● What needs to be done: Lay out the records as a Markdown table with the columns "Row" and "Text", starting at the line that contains "Click the Lloyd Fonds AG company name" and ending with the last line of the records. Number each row and leave out blank lines.

Item coordinates
* * * *

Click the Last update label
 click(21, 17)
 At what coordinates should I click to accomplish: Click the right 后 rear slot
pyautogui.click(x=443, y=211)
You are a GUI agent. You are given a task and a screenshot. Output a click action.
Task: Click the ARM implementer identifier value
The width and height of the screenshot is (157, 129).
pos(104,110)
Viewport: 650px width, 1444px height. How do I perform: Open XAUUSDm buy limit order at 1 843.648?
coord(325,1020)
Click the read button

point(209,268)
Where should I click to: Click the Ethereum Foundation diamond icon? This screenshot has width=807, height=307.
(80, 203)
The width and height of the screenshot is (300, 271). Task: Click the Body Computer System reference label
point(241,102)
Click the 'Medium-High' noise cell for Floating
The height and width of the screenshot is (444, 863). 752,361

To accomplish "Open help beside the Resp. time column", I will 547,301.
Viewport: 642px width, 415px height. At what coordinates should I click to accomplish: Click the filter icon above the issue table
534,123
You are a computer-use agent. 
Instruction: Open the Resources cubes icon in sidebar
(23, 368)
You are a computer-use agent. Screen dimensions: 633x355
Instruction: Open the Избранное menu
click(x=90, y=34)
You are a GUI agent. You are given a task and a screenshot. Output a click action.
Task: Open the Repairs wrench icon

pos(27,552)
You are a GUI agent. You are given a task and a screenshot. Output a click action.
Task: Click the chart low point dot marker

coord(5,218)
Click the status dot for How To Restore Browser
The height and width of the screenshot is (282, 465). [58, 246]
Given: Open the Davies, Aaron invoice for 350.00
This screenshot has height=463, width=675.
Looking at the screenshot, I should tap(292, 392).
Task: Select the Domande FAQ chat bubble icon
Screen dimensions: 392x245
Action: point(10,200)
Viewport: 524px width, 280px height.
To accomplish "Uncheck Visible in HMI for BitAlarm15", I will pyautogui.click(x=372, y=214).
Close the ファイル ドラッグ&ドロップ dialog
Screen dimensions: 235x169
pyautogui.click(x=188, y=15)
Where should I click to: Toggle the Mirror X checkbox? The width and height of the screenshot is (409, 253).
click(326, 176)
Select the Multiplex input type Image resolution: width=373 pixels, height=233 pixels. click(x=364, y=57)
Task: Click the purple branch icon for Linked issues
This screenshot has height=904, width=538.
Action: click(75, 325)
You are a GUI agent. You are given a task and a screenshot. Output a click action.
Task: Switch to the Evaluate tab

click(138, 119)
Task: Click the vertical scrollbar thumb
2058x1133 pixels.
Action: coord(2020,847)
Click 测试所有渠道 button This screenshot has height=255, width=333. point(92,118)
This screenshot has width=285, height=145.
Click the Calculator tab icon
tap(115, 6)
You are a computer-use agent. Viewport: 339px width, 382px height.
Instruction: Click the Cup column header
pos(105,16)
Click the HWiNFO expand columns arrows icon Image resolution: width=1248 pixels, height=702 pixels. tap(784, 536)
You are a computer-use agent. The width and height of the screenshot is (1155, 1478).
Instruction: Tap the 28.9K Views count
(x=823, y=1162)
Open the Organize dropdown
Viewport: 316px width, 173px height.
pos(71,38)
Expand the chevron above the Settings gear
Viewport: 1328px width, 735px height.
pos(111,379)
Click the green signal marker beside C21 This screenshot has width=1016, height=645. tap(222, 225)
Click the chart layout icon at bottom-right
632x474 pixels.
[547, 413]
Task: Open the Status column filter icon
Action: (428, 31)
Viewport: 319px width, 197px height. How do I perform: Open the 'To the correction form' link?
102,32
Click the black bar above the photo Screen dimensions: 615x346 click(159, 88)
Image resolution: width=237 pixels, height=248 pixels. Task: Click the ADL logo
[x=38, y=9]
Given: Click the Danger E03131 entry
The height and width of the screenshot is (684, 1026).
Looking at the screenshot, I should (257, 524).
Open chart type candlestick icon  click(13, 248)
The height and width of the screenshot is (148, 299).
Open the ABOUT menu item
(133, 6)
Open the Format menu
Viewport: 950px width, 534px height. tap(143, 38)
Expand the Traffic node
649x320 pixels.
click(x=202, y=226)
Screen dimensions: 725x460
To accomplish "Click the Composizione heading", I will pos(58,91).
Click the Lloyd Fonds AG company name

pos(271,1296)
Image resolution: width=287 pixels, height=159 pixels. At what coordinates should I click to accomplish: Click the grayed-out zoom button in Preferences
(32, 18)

* * * *

● Solution to this exercise:
| Row | Text |
|---|---|
| 1 | Click the Lloyd Fonds AG company name |
| 2 | pos(271,1296) |
| 3 | Image resolution: width=287 pixels, height=159 pixels. At what coordinates should I click to accomplish: Click the grayed-out zoom button in Preferences |
| 4 | (32, 18) |